1. 📘 Topic and Domain: The paper introduces Kandinsky 5.0, a family of foundation models for high-resolution image and video generation, consisting of three core models: Image Lite (6B parameters), Video Lite (2B parameters), and Video Pro (19B parameters).
2. 💡 Previous Research and New Ideas: Based on previous diffusion models and flow matching approaches, the paper proposes new architectural optimizations including CrossDiT (Cross-Attention Diffusion Transformer) and NABLA (Neighborhood Adaptive Block-Level Attention) mechanism for efficient video generation.
3. ❓ Problem: The paper addresses the challenges of creating high-quality, consistent, and controllable video generation while maintaining computational efficiency and reducing the complexity of attention mechanisms for long video sequences.

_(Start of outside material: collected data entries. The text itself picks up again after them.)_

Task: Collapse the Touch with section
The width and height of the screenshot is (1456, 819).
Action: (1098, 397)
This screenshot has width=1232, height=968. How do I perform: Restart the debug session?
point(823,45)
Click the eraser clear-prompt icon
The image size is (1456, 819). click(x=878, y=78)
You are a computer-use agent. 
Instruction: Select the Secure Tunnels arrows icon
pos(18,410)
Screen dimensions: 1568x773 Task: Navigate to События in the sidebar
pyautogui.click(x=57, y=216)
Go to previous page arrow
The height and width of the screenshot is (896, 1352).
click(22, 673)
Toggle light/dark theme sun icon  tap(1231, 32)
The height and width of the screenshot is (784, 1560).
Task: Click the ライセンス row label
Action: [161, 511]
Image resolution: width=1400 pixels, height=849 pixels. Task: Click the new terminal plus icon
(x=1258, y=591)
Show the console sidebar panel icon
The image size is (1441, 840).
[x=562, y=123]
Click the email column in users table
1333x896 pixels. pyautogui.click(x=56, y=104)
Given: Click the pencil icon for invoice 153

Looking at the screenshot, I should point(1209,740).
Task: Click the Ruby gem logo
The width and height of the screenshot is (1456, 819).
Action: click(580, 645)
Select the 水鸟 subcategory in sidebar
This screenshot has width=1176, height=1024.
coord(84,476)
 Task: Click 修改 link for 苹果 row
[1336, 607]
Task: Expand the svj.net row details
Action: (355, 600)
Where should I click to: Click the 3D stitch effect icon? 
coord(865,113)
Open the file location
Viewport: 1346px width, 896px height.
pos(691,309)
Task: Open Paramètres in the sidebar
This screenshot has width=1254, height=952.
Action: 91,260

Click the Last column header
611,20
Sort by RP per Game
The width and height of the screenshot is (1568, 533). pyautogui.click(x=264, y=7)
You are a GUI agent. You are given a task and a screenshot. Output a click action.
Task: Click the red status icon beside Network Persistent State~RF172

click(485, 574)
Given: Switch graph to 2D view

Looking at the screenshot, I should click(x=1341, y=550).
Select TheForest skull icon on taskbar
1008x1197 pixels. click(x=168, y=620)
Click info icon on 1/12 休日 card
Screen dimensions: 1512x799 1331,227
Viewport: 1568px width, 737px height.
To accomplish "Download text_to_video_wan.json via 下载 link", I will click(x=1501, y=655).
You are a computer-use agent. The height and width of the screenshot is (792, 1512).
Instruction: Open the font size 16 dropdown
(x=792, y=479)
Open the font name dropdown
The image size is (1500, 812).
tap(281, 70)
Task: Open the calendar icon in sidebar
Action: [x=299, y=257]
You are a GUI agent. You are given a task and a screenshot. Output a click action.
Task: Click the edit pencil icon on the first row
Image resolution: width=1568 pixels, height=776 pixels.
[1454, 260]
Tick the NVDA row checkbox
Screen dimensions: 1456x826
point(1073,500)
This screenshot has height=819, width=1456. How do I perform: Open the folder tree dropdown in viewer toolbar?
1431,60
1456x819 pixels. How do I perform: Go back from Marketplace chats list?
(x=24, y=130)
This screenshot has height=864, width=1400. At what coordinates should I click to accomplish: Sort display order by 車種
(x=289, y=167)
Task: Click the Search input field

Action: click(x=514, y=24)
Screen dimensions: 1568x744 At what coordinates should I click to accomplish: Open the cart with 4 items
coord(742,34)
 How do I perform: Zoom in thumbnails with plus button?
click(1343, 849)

4. 🛠️ Methods: The paper implements a multi-stage training pipeline including pre-training, supervised fine-tuning, distillation, and RL-based post-training, along with comprehensive data processing and curation methods. It also introduces optimizations for VAE encoding, memory efficiency, and inference speed.
5. 📊 Results and Evaluation: Through human side-by-side evaluations, the models demonstrated superior or competitive performance against leading models like Sora, Veo, and Wan across key metrics including visual quality, motion dynamics, and prompt adherence. The NABLA mechanism achieved 2.7× reduction in training and inference time while maintaining quality.